▶ [Passage for review]:

-- Opening Marker --

Nearly all of the Philadelphia International records featured the work of the label’s in-house band of studio musicians, MFSB. MFSB cut a number of successful instrumental albums and singles written and produced by the Gamble & Huff team and arranged by Bobby Martin, including their 1974 #1 hit “TSOP (The Sound of Philadelphia)“, now best known as the theme song from the American television show Soul Train.
Gamble’s humanitarian work
Through the 1970s, Gamble and Huff continued to work with some of the biggest acts in the music industry, and Gamble in particular began his continuing work to clean up the inner cities and help African-American youth. He also contributed his time and energy to the T.J. Martell Leukemia Foundation and The AMC Cancer Research Center and Hospital. His charitable works and civic efforts continue today. He has served on the board of directors for the Philadelphia Music Foundation, which honors the artists, songwriters, and producers from Philadelphia. His Universal Companies have opened a restaurant, a bookstore, a mosque, low-income housing, and several charter schools. These buildings, mostly built by locally hired labor, have served as the beginnings of a resurgence in the neighborhood. He also helped start the “Clean Up The Ghetto” project, which involved the youth of blighted communities helping with the clean-up and repair of damaged or neglected properties. P.I.R recorded a song using many of their popular artists in support of the project. Started in Philadelphia, “Clean Up The Ghetto” spread to Los Angeles, Atlanta, and Chicago, and similar events have been held throughout the country.

-- Closing Marker --

▶ [Raw data]:
-- Opening Marker --

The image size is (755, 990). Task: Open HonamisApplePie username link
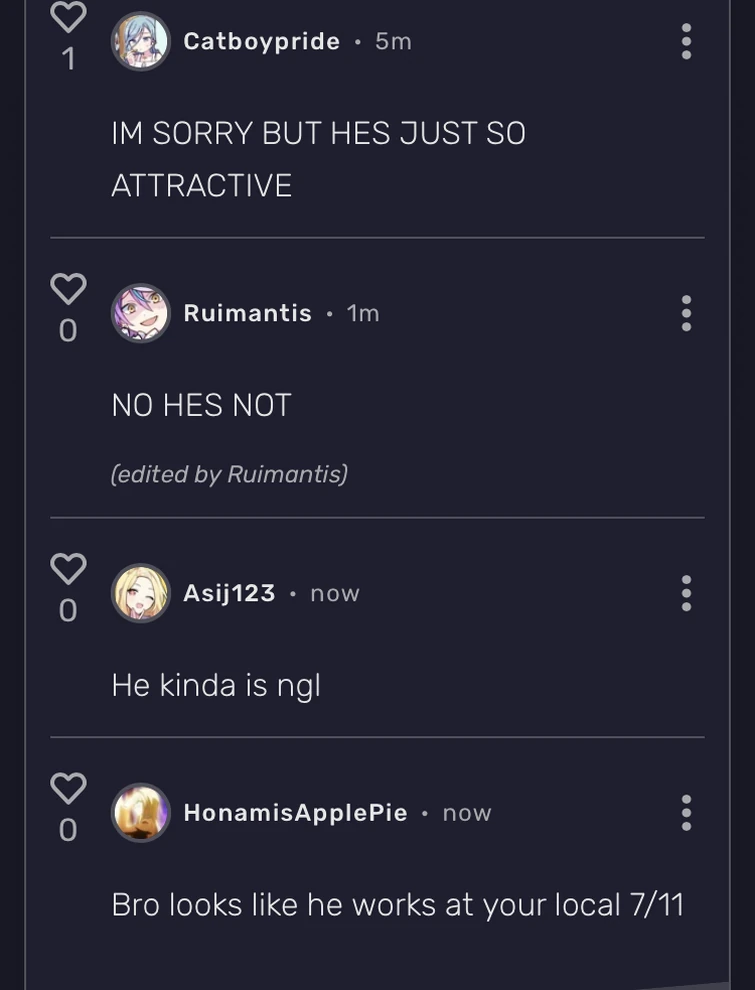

-- Closing Marker --
-- Opening Marker --

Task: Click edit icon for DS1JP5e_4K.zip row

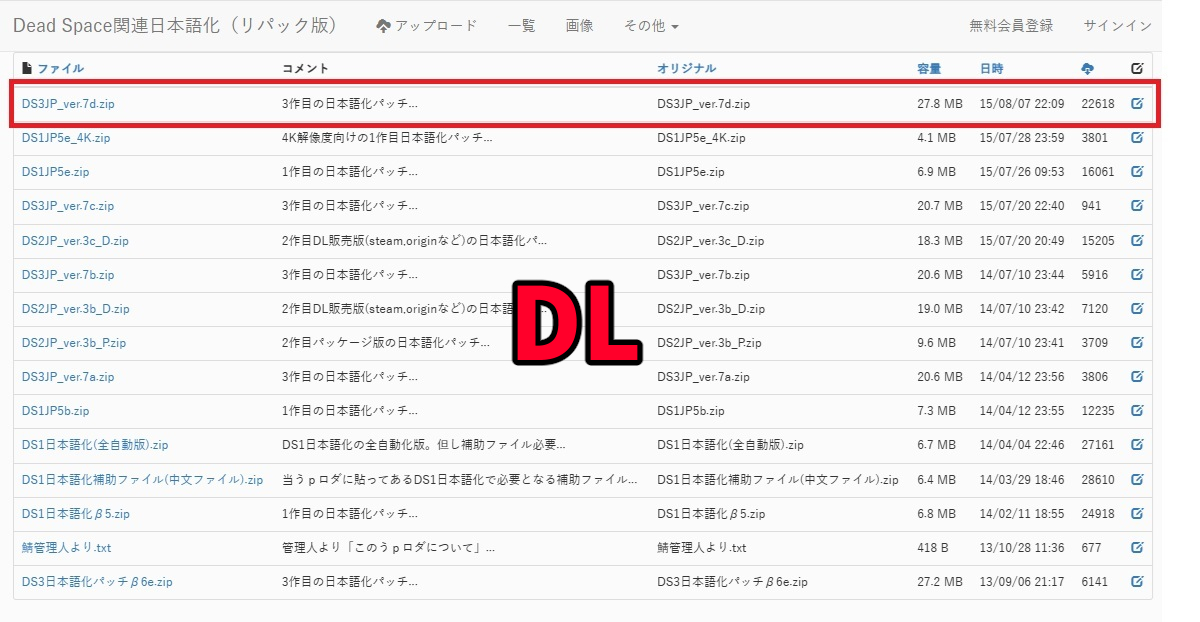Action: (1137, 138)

-- Closing Marker --
-- Opening Marker --

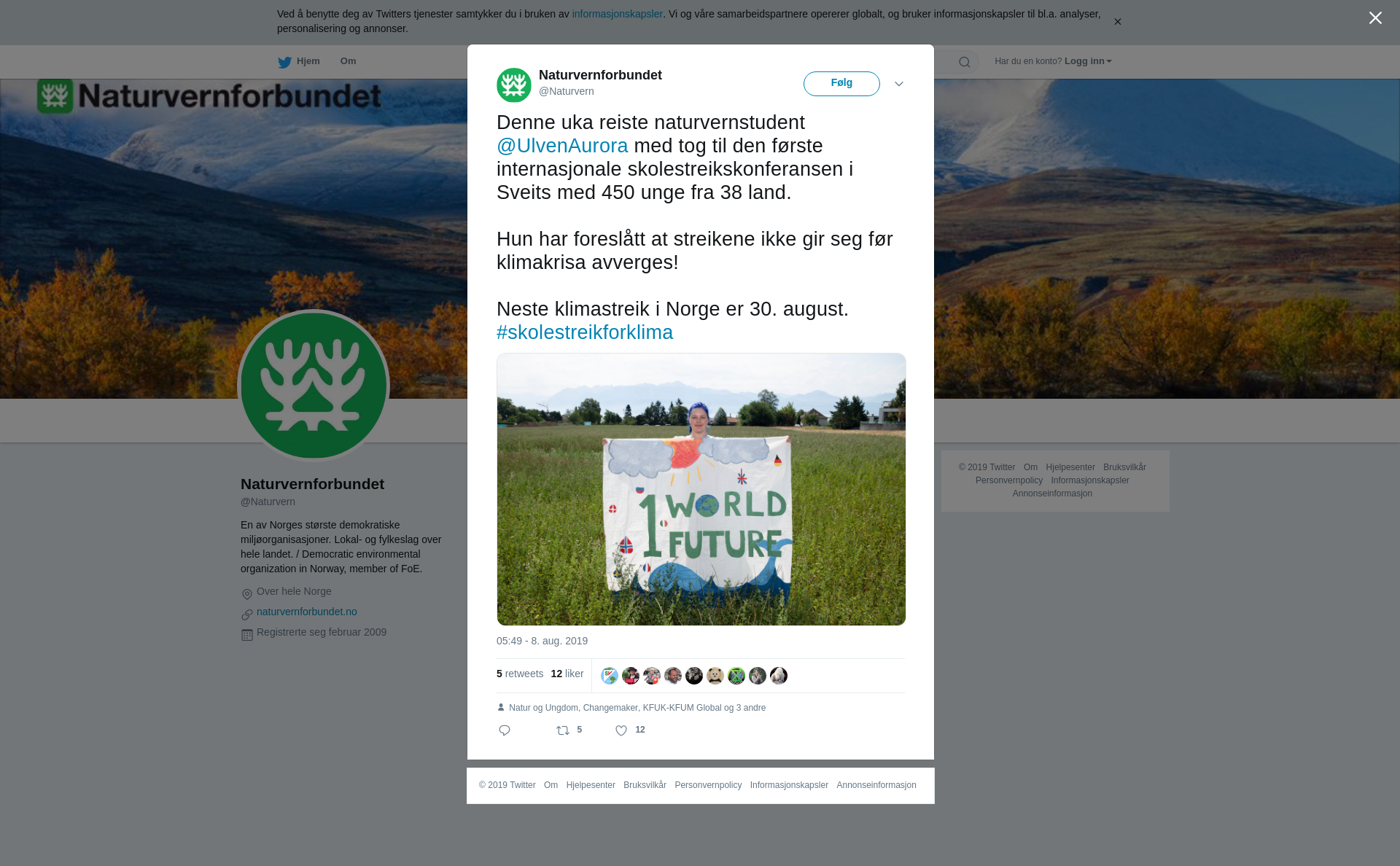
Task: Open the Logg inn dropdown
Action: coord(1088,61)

-- Closing Marker --

▶ [Task objective]:
Rename "MFSB" as "the studio band" while giving again the part of the text on Philadelphia International that opens with the words containing "Nearly all of" and closes with "show Soul Train.". Rely only on the text about Philadelphia International and Gamble, not on the data.

▶ [Exercise result]:
Nearly all of the Philadelphia International records featured the work of the label’s in-house band of studio musicians, the studio band. the studio band cut a number of successful instrumental albums and singles written and produced by the Gamble & Huff team and arranged by Bobby Martin, including their 1974 #1 hit “TSOP (The Sound of Philadelphia)“, now best known as the theme song from the American television show Soul Train.